“WHERE’S THE RHUBARB?” a visitor asked recently, at my place of work–the Haylmore Heritage Site. I understood immediately. So often, an ancient rhubarb plant, and its scions, are the only vestige of an old homestead in the woods, outlasting lumber and nails. The humble rhubarb perseveres, bearing witness to what can no longer be seen. This is not the case at the Haylmore Heritage Site, though several ornamental garden plants remain.

We know that Will Haylmore had extensive gardens. Photos show tomato plants basking in his sun porch overlooking the fenced vegetable patch, and a sunken rose garden flowered beside his office. Kids would pick his strawberries, and he would let them choose one large vegetable each, to take home to their mothers. One little girl felt like a princess, strolling along Will’s flower-planted terraces.

Did Mr. Haylmore not have rhubarb, or was it uprooted during subsequent disruptions? This is one of the questions I carry in my mind, along with wondering about the location of his outhouse (not the existing one), and whether he got his water from a well, or directly from the Hurley. It’s one thing to see historic pictures of subjects that the photographer thought notable, but it’s another another thing to think about what actually living on site would be like. These may seem like rather mundane details, but mundane details govern the flow of life.

In relating boom town histories, there is a tendency to focus on and record the exceptional–the biggest nuggets, the first gold brick–but to pay less attention to context. Yet it is overburden that contains and supports the sought-after ore, and there is a lot more overburden than ore. Likewise, a mine and miners also need services and support. So many people moved to the Bridge River Valley to serve the needs of the mines and miners, but were never miners, themselves. However, their presence built a community, and a context in which the mines operated.

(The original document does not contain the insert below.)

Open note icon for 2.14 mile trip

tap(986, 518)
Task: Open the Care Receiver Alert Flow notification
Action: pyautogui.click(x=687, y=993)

We are fortunate to be in touch with people who were born in the community during the boom years, and who remember the mundane details of daily life in the valley, just from being local kids, while grownups were making mining headlines and writing stock prospectuses. These now-grown kids have an important role, today. They are like the rhubarb scions, bearing witness to what is no longer visible, of their past community.

Can any of those valley kids reading this post please tell me, then, whether Mr. Haylmore had rhubarb, where his outhouse was, and whether he had a well? Or can you share any other seemingly mundane recollections, of what time has erased? After all, it’s such humble details as these, that bring history to three-dimensional life. You guys are the “missing” rhubarb.